Question

In a square ABCD of side length a, suppose AB and AD are along the coordinate axes. Then the circle that circumscribes the square is

• A. \( x^2+y^2+a(x+y)=0 \)
• B. \( x^2+y^2-a(x+y)=0 \)
• C. \( x^2+y^2+2a(x+y)=0 \)
• D. \( x^2+y^2-2a(x+y)=0 \)

Hint:

If sides of a square are along axes starting from origin, vertices are (0,0), (a,0), (a,a), (0,a).
The circumscribing circle passes through these vertices. Its center is the midpoint of the diagonal, and its diameter is the length of the diagonal.
Alternatively, a circle passing through origin (0,0) has equation \(x^2+y^2+2gx+2fy=0\). Substitute other points to find g, f.

Answer 1

The Correct Option is B

Let AB be along the x-axis and AD be along the y-axis. O is the origin (0,0).
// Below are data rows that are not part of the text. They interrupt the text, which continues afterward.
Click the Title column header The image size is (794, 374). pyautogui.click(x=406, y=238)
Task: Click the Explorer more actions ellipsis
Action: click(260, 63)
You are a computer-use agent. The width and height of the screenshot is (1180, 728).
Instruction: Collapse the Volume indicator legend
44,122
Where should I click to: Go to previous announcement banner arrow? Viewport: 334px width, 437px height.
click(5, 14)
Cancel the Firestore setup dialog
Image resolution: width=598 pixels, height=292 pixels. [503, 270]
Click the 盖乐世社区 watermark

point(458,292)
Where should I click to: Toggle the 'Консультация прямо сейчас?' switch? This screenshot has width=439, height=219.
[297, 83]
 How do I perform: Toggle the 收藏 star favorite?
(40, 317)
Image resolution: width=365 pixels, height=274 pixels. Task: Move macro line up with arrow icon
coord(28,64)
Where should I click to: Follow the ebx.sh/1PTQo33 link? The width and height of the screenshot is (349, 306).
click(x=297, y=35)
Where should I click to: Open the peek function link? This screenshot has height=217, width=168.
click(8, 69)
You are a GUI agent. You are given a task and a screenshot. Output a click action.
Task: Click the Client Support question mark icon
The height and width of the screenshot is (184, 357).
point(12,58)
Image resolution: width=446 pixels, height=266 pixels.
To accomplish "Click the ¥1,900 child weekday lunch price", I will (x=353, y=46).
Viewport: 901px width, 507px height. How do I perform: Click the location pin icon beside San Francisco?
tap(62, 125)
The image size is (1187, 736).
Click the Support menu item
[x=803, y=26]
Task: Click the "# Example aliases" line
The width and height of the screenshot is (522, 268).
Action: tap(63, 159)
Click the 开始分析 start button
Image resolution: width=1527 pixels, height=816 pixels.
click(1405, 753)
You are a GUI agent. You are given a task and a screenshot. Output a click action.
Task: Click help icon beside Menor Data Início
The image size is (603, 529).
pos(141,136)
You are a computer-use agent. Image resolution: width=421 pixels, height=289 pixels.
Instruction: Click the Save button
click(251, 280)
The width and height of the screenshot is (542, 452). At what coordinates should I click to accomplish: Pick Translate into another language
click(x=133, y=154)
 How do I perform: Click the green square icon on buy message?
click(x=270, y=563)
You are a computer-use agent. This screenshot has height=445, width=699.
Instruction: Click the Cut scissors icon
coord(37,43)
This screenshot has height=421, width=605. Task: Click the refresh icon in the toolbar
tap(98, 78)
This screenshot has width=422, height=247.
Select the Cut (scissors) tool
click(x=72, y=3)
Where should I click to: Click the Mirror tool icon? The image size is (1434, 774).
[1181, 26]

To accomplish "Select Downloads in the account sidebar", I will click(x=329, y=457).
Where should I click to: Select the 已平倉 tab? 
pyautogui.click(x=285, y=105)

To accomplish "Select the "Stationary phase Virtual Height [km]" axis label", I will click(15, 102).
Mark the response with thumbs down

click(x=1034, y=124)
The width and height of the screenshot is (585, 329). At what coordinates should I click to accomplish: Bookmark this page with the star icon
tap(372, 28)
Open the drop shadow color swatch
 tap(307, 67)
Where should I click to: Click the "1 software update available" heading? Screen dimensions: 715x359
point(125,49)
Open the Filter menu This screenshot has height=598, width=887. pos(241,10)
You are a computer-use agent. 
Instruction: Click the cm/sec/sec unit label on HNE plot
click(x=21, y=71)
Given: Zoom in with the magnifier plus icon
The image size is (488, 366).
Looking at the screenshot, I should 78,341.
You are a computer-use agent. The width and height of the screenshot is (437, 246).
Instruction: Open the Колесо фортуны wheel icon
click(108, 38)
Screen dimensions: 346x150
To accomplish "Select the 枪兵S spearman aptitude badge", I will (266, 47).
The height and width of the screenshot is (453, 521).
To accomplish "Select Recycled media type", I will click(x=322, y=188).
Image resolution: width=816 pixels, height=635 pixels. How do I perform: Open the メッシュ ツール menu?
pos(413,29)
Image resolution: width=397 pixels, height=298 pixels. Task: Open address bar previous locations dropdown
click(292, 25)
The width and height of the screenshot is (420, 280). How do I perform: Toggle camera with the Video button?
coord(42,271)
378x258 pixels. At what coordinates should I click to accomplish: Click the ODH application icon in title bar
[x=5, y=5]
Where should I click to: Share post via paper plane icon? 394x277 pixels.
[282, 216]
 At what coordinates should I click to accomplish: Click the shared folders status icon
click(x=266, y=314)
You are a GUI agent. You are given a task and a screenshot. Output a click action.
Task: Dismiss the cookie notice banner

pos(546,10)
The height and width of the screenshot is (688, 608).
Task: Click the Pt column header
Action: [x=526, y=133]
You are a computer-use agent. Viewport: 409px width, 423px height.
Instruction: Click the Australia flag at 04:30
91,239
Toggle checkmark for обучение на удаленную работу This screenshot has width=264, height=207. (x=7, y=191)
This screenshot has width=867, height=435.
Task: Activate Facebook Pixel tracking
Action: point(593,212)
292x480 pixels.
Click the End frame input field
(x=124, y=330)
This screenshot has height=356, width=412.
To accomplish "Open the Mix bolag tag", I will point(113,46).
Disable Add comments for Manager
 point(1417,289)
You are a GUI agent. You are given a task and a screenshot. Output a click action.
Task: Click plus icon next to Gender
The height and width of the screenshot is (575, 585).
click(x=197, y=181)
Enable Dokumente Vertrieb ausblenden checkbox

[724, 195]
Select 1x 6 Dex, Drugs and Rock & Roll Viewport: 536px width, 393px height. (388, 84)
Since it's a square ABCD of side length 'a': Vertex A is at the origin if we assume common starting point, but the problem states "AB and AD are along coordinate axes". This usually implies A is the origin. If A is the origin (0,0): Then B is on the x-axis: B = (a,0) (since AB is along x-axis, length a). And D is on the y-axis: D = (0,a) (since AD is along y-axis, length a). The fourth vertex C will be (a,a). The vertices of the square are A(0,0), B(a,0), C(a,a), D(0,a). The circle that circumscribes the square passes through all four vertices A, B, C, D. The diagonal AC connects (0,0) to (a,a). The diagonal BD connects (a,0) to (0,a). The center of the circumscribing circle is the midpoint of the diagonals. Midpoint of AC = \( (\frac{0+a}{2}, \frac{0+a}{2}) = (a/2, a/2) \). This is the center of the circle \((h,k) = (a/2, a/2)\). The radius R of the circumscribing circle is half the length of the diagonal. Length of diagonal AC = \( \sqrt{(a-0)^2 + (a-0)^2} = \sqrt{a^2+a^2} = \sqrt{2a^2} = a\sqrt{2} \). Radius \(R = \frac{a\sqrt{2}}{2} = \frac{a}{\sqrt{2}}\). Equation of the circle: \((x-h)^2 + (y-k)^2 = R^2\). \( (x - a/2)^2 + (y - a/2)^2 = (a/\sqrt{2})^2 \) \( x^2 - ax + a^2/4 + y^2 - ay + a^2/4 = a^2/2 \) \( x^2 + y^2 - ax - ay + a^2/4 + a^2/4 = a^2/2 \) \( x^2 + y^2 - ax - ay + 2a^2/4 = a^2/2 \) \( x^2 + y^2 - ax - ay + a^2/2 = a^2/2 \) \( x^2 + y^2 - ax - ay = 0 \) \( x^2 + y^2 - a(x+y) = 0 \). This matches option (b). \[ \boxed{x^2+y^2-a(x+y)=0} \]